__STATED EXERCISE__: Copy the following entries again word for word, including every line.

__SUPPLIED RECORDS__:
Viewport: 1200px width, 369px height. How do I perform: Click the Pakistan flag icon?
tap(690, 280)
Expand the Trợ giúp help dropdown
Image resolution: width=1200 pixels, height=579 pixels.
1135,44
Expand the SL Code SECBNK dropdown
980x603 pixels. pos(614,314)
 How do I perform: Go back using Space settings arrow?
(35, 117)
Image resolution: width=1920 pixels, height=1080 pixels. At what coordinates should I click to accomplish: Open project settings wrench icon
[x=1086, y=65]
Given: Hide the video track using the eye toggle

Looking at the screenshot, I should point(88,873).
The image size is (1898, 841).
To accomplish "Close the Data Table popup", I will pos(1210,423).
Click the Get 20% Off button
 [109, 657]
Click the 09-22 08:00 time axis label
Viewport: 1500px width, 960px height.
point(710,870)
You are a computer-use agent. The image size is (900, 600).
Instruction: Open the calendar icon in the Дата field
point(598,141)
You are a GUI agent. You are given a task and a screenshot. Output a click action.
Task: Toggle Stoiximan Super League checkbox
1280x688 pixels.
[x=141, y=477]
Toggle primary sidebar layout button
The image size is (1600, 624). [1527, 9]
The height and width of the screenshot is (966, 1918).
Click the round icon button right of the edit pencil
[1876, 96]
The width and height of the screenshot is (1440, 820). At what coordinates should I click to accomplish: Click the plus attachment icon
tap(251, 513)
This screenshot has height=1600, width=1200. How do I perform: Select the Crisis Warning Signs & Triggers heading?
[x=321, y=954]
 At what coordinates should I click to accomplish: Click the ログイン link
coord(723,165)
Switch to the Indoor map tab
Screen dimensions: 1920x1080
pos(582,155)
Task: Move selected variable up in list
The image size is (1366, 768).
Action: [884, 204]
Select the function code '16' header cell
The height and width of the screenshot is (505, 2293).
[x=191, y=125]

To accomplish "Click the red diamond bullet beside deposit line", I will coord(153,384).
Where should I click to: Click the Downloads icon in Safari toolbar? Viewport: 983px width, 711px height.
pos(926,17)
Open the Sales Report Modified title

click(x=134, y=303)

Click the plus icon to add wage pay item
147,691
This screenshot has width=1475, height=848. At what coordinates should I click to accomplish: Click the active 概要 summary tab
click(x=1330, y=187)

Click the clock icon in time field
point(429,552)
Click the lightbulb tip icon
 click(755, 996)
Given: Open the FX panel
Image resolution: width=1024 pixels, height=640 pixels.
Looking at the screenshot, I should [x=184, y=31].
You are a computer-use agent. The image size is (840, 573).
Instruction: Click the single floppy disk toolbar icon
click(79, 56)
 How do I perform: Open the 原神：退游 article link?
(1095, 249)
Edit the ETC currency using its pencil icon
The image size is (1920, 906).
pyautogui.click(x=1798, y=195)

__RESULT BELOW__:
Viewport: 1200px width, 369px height. How do I perform: Click the Pakistan flag icon?
tap(690, 280)
Expand the Trợ giúp help dropdown
Image resolution: width=1200 pixels, height=579 pixels.
1135,44
Expand the SL Code SECBNK dropdown
980x603 pixels. pos(614,314)
 How do I perform: Go back using Space settings arrow?
(35, 117)
Image resolution: width=1920 pixels, height=1080 pixels. At what coordinates should I click to accomplish: Open project settings wrench icon
[x=1086, y=65]
Given: Hide the video track using the eye toggle

Looking at the screenshot, I should point(88,873).
The image size is (1898, 841).
To accomplish "Close the Data Table popup", I will pos(1210,423).
Click the Get 20% Off button
 [109, 657]
Click the 09-22 08:00 time axis label
Viewport: 1500px width, 960px height.
point(710,870)
You are a computer-use agent. The image size is (900, 600).
Instruction: Open the calendar icon in the Дата field
point(598,141)
You are a GUI agent. You are given a task and a screenshot. Output a click action.
Task: Toggle Stoiximan Super League checkbox
1280x688 pixels.
[x=141, y=477]
Toggle primary sidebar layout button
The image size is (1600, 624). [1527, 9]
The height and width of the screenshot is (966, 1918).
Click the round icon button right of the edit pencil
[1876, 96]
The width and height of the screenshot is (1440, 820). At what coordinates should I click to accomplish: Click the plus attachment icon
tap(251, 513)
This screenshot has height=1600, width=1200. How do I perform: Select the Crisis Warning Signs & Triggers heading?
[x=321, y=954]
 At what coordinates should I click to accomplish: Click the ログイン link
coord(723,165)
Switch to the Indoor map tab
Screen dimensions: 1920x1080
pos(582,155)
Task: Move selected variable up in list
The image size is (1366, 768).
Action: [884, 204]
Select the function code '16' header cell
The height and width of the screenshot is (505, 2293).
[x=191, y=125]

To accomplish "Click the red diamond bullet beside deposit line", I will coord(153,384).
Where should I click to: Click the Downloads icon in Safari toolbar? Viewport: 983px width, 711px height.
pos(926,17)
Open the Sales Report Modified title

click(x=134, y=303)

Click the plus icon to add wage pay item
147,691
This screenshot has width=1475, height=848. At what coordinates should I click to accomplish: Click the active 概要 summary tab
click(x=1330, y=187)

Click the clock icon in time field
point(429,552)
Click the lightbulb tip icon
 click(755, 996)
Given: Open the FX panel
Image resolution: width=1024 pixels, height=640 pixels.
Looking at the screenshot, I should [x=184, y=31].
You are a computer-use agent. The image size is (840, 573).
Instruction: Click the single floppy disk toolbar icon
click(79, 56)
 How do I perform: Open the 原神：退游 article link?
(1095, 249)
Edit the ETC currency using its pencil icon
The image size is (1920, 906).
pyautogui.click(x=1798, y=195)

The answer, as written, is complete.